Dans la série je complète mes films de niche pour avoir une filmothèque estampillée "trop classe dans le salon", je me suis payé la version restaurée d'un antique classique des amateurs de zincs à piston. Avec Wings, introuvable aujourd'hui en video, Les Anges de l'Enfer constitue une sorte de must quasi mythique pour les films d'avions. C'est bien simple, depuis on n'a pas été capable de faire mieux au niveau des séquences aériennes. Oui, rien que ça. Wings est très bon et offre de belles séquences de duels aériens ; le film d'Howard Hugues est à bien des égards dément.
L'histoire nous permet de traverser la première guerre mondiale aux côtés de deux frangins très différents, pour faire simple un plein d'honneur et peu sûr de lui, un autre tête brûlée et coureur de jupon (oui, les bases du film de zinc semblent immuables depuis l'entre-deux guerre ...). Après un début en Allemagne, la guerre va arriver et les deux anglais vont s'engager dans les forces aériennes - Royal Flying Corps -, connaître les tourments de la guerre, des duels aériens, des messes, des beuveries, des femmes.
L'histoire en elle-même est plutôt classique et le trio amoureux a quelque chose de désuet. Oui, le film porte bien le poids de ces 80 ans. Mais, par fulgurance, j'ai été scotché et, pendant une bonne demi-heure démentielle, carrément ébloui. La restauration du film a permis d'incruster de nouveaux dialogues qui n'étaient pas dans la première version du film (muet à la base avant que Hugues ne reprenne son travail) et si le noir et blanc domine, la couleur a été utilisée pour les séquences de nuit ; l'effet bleuté passe très bien, les explosions et les gerbes de feu encore mieux. Alors pourquoi faut-il tenter l'expérience de suivre ce film de 2h10 datant de 1930 alors que nous avons la chance de pouvoir parler HD, 3D, pixels de folie, 5.1 DTS, hologramme, effets de la morts, explosions de planètes, raz de marée planétaire etc etc.

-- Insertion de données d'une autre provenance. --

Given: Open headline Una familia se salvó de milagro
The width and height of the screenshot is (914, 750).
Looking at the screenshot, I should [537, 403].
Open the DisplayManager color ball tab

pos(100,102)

1 - Pour l'aspect subversif des scènes de Jean HARLOW. Cette femme, belle figure des années 30, porte des robes à décolleté impressionnant, pose dans des scènes suggestives au possible, branche tout ce qui dispose d'un entre-jambe potentiellement capable de servir de manche à balai : franchement, je ne m'attendais pas à autant d'ouverture. Le sexe n'est jamais là mais toujours présent.
2 - Pour la séquence du Zeppelin. Enfin un truc qui ressemble à quelque chose. Qu'il est loin, le cataclysmique Flyboy et son attaque de plein jour ! Là on a du vrai bombardement de nuit, de la tension lorsque le bombardier est pris en chasse par les britanniques puis, du délire. Pour sauver la bête on sacrifie tout, y compris les soldats qui se jettent de bon coeur dans le vide, pour le Reich et le Kaiser. Une exaltation du sacrifice assez terrible ; assurément on comprend mieux que le film fut mal reçu en Allemagne car montrant une image trop allumée de soldats allemands ... qui trois ans plus tard allaient devenir des soldats nazis ...
3 - Pour la bataille aérienne de plus de 20 minutes : tout y est. La séquence est dingue, tout a été filmé en réel, il y a des dizaines d'avions, les effets spéciaux sont excellents, oui, excellents. Ici un pilote crame, ici un gros plan sur les fils qui craquent et rendent ces coucous incontrôlables. là un pilote sort sa bouteille pour se prendre un lampée entre deux tirs, là un pilote éructe, là un autre hurle de terreur. A ce niveau je ne vois que la scène d'intro du Star Wars épisode III pour retrouver un tel ballet de mort aérienne. Grandiose. Je reste songeur sur tout ce qui a été fait depuis ... on n'a pas progressé.
4 - Pour les coucous : pas de pixels, on a retapé des antiquités, reconstruit à l'identique et avant ! Budget énorme de 4M de dollars, en pleine crise de 1929 ! 3 morts sur le tournage !! Howard Hugues était un vrai taré !
Un sacré moment de cinoche, à la fois désuet et terriblement moderne. Une oeuvre fondatrice pour le genre "film à avion", remasterisée avec soin.